» Exercise instructions:
[1] From the stock sale footnotes, list every party to whom the Reporting Person undertakes to provide full information upon request.
[2] Copy the part of the stock sale footnotes that runs from "2. Represents shares" to "this Form 4.".

==== Text passage ====

2. Represents shares of Class A Common Stock sold to cover the exercise price and payment of the tax liabilities of the Reporting Person related to the exercise of 177,050 stock options, as reported on this Form 4.
3. The shares of Class A Common Stock were sold in multiple trades at prices ranging from $1.41 to $1.47 per share, inclusive. The price reported in Column 4 reflects the weighted average price per share. The Reporting Person hereby undertakes to provide to the staff of the Securities and Exchange Commission, the Company or any security holder of the Company, upon request, full information regarding the number of shares purchased at each separate price.

==== Information shown ====

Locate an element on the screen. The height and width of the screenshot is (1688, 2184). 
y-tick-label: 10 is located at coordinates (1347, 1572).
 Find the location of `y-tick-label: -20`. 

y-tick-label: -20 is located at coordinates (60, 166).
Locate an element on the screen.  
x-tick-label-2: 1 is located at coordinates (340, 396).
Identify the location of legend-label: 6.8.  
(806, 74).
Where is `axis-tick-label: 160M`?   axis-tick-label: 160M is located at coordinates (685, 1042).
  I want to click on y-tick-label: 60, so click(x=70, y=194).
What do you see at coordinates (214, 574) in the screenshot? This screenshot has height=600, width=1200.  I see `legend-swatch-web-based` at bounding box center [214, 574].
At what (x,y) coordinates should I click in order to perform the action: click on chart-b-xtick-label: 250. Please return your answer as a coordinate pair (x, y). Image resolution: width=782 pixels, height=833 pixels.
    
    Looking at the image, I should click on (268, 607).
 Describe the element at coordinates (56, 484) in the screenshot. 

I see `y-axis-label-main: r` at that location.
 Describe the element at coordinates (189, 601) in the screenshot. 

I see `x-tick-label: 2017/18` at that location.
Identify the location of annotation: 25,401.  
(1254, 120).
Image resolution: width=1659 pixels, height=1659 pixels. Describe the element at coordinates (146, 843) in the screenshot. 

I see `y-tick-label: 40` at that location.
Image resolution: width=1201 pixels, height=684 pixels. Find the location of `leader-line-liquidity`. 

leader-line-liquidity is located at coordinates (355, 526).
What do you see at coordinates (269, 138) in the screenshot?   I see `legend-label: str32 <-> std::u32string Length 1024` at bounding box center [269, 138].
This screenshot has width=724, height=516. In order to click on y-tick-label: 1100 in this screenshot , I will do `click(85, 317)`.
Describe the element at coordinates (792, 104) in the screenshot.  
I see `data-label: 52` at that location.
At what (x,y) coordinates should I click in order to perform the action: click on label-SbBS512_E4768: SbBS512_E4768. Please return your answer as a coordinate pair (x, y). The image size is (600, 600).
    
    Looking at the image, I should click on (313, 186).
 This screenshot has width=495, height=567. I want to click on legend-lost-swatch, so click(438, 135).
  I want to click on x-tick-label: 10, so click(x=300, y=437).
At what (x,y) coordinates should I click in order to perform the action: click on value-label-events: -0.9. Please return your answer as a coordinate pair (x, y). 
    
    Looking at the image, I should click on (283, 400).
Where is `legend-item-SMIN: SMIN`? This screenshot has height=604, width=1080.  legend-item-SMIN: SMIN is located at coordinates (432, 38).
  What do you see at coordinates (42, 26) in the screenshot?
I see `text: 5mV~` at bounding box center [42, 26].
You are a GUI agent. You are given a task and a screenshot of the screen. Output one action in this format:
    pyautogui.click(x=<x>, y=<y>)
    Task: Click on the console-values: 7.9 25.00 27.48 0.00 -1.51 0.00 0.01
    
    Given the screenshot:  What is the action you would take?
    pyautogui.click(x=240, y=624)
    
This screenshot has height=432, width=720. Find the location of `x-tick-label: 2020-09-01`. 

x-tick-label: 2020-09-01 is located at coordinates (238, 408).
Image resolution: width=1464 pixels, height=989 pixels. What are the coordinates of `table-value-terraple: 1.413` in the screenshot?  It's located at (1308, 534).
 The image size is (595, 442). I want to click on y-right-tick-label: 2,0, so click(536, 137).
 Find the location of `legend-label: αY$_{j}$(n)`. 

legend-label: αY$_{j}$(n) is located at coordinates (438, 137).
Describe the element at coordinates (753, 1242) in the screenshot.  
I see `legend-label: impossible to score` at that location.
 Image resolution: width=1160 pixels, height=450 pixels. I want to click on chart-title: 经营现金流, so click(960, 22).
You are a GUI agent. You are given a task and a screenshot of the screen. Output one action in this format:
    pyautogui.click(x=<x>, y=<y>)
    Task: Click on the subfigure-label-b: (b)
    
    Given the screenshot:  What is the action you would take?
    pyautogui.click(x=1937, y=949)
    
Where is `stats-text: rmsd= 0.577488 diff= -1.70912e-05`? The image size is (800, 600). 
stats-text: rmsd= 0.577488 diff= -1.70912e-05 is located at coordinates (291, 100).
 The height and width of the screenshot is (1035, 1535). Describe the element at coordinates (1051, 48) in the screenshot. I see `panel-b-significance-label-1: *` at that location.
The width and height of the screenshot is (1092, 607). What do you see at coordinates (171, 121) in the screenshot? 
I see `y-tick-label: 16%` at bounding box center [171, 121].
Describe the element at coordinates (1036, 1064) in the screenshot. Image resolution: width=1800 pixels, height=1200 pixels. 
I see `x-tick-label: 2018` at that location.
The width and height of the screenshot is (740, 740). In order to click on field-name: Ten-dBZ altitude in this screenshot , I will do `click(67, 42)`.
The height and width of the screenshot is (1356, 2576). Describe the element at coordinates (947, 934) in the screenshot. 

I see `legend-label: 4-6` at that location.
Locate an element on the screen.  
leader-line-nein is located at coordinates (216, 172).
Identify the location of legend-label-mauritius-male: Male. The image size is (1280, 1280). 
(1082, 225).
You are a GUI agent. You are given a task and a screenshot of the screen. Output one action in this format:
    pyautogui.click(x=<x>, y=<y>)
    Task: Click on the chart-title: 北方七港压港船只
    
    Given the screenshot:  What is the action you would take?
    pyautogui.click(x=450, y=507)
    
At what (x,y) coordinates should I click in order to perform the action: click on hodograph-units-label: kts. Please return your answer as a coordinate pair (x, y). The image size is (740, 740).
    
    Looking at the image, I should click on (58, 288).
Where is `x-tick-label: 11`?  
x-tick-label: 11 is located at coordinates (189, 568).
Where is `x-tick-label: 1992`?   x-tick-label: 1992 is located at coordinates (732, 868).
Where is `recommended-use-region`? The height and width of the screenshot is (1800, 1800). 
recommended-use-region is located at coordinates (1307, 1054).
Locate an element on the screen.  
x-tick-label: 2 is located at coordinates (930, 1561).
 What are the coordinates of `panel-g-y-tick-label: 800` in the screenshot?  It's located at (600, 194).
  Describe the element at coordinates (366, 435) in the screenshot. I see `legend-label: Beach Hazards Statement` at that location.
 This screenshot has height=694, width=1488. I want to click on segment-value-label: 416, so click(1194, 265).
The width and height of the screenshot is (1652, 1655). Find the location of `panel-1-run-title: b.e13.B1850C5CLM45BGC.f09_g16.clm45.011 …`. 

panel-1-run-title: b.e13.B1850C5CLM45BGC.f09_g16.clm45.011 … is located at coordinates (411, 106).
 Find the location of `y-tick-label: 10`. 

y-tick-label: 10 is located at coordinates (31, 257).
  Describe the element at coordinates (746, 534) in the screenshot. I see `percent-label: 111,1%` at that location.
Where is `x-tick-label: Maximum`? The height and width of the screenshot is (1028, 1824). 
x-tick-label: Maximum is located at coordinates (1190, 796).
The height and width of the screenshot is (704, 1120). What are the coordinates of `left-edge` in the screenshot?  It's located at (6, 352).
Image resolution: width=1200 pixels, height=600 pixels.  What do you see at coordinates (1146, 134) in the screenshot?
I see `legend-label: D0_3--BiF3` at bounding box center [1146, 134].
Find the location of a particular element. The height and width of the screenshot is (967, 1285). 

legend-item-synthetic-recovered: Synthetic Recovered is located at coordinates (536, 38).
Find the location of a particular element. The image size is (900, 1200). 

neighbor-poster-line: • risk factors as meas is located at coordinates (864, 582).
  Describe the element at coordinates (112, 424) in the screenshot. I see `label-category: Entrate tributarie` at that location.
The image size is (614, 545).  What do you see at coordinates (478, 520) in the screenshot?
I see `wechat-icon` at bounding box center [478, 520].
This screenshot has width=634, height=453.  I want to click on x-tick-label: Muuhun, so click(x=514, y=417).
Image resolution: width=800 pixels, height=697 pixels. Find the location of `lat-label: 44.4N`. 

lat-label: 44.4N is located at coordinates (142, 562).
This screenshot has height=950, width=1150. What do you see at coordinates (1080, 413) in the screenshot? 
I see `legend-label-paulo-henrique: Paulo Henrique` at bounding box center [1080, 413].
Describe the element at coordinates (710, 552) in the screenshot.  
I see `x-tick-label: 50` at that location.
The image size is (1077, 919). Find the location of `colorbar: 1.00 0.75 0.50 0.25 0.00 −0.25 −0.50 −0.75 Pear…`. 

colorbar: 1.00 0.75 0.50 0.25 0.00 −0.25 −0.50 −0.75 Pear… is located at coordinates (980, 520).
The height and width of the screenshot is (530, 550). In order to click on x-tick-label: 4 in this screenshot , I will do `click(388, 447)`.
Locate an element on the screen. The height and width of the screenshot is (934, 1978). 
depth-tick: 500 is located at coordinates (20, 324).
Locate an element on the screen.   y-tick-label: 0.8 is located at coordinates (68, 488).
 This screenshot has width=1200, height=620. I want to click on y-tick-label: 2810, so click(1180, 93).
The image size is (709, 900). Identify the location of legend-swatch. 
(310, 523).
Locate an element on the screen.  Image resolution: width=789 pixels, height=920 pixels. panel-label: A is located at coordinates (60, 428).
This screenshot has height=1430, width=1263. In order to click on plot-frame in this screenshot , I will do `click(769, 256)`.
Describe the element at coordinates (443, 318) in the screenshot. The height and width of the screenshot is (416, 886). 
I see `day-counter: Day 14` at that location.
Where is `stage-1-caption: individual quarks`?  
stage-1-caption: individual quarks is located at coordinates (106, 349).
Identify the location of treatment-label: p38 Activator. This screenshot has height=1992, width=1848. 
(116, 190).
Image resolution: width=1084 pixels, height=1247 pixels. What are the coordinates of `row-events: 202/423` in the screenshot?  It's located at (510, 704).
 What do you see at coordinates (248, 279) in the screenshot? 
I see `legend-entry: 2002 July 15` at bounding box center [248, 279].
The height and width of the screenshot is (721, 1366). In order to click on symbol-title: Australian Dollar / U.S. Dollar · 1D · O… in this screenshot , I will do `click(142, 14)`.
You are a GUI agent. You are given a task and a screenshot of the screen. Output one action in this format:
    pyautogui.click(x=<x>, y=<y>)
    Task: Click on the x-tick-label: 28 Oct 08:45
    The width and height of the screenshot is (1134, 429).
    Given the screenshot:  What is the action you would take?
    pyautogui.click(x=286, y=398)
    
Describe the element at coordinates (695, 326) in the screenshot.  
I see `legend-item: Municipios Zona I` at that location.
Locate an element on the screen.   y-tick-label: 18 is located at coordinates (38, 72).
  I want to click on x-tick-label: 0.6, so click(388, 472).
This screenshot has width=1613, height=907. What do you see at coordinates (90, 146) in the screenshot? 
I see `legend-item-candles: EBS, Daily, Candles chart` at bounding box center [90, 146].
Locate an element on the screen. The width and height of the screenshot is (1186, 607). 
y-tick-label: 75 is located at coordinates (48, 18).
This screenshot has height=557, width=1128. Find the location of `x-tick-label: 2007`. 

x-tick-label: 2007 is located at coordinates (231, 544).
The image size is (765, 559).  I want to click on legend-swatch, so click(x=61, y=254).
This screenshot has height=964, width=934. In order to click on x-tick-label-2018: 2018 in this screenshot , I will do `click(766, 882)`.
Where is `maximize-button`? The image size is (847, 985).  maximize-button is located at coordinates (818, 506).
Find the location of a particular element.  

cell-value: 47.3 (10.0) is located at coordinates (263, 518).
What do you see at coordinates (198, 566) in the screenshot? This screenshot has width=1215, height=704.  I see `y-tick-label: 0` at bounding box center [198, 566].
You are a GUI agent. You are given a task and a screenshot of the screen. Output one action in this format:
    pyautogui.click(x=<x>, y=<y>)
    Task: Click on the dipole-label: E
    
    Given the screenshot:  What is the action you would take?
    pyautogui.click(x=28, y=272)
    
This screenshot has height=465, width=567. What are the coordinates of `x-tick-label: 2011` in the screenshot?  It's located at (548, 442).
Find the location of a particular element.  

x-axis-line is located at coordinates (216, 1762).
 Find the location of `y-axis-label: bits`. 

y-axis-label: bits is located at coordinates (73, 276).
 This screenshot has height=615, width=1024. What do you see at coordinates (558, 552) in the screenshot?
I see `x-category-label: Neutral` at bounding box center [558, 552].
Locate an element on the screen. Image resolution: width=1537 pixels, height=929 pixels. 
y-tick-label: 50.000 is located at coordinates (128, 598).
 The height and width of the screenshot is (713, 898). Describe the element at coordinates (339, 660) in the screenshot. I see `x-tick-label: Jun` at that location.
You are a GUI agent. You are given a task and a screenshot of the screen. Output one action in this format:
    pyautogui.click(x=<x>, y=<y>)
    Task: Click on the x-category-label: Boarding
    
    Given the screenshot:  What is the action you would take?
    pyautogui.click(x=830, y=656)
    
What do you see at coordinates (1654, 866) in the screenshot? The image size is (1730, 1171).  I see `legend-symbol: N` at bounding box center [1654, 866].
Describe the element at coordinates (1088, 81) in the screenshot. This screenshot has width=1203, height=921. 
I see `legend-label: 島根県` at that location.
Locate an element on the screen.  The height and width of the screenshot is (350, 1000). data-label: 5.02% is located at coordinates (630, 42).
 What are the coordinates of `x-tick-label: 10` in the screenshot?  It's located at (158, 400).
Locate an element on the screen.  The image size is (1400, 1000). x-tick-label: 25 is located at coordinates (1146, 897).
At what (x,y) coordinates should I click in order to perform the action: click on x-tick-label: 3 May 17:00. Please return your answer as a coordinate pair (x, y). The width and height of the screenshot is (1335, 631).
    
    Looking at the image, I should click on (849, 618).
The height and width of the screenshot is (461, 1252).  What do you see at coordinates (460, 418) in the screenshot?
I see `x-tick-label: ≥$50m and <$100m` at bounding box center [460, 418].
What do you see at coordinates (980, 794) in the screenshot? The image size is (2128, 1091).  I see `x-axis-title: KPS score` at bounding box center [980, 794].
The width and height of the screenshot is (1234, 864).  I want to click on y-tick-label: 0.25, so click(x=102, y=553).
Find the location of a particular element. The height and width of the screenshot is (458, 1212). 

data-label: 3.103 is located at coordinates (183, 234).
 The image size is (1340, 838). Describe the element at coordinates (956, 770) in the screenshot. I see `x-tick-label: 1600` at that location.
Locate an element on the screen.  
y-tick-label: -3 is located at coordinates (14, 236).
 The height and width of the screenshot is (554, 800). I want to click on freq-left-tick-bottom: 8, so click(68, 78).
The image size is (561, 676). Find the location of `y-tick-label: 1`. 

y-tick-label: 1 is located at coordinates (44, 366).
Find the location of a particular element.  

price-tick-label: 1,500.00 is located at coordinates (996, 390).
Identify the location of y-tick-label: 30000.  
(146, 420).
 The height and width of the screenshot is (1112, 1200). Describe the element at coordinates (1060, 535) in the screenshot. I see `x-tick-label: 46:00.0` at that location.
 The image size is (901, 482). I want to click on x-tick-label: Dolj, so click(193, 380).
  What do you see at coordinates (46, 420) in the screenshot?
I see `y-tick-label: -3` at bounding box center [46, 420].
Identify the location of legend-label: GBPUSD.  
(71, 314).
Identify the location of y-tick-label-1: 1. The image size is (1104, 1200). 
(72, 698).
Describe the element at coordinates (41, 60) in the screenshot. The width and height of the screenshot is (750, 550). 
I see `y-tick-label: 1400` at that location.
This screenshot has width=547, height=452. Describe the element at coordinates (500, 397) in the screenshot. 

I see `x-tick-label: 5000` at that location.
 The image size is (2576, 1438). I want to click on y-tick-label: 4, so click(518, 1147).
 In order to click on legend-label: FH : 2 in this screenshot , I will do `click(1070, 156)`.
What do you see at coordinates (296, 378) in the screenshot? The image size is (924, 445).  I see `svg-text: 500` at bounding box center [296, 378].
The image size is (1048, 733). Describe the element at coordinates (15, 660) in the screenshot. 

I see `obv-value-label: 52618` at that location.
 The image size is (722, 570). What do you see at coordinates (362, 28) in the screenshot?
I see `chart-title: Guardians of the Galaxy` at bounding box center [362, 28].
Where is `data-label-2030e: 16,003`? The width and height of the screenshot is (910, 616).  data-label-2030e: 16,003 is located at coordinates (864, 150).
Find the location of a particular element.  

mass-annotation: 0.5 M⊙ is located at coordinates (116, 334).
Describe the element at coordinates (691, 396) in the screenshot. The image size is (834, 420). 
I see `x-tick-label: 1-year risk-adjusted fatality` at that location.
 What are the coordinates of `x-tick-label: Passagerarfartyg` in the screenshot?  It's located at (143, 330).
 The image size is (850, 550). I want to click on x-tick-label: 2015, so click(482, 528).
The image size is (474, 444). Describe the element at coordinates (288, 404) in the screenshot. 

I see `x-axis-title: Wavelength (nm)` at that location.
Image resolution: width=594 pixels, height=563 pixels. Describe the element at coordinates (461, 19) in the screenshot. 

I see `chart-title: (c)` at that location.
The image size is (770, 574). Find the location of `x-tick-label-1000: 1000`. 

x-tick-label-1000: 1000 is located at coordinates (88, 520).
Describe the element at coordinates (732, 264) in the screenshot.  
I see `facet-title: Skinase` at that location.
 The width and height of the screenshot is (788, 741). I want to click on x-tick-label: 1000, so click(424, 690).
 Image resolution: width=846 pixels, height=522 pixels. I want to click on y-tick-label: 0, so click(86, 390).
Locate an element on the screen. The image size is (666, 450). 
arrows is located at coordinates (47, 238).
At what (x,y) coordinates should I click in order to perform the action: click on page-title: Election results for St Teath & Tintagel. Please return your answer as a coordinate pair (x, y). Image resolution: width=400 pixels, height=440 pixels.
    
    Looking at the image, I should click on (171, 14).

====

» Your written answers:
[1]
- The staff of the Securities and Exchange Commission
- The Company
- Any security holder of the Company

[2]
2. Represents shares of Class A Common Stock sold to cover the exercise price and payment of the tax liabilities of the Reporting Person related to the exercise of 177,050 stock options, as reported on this Form 4.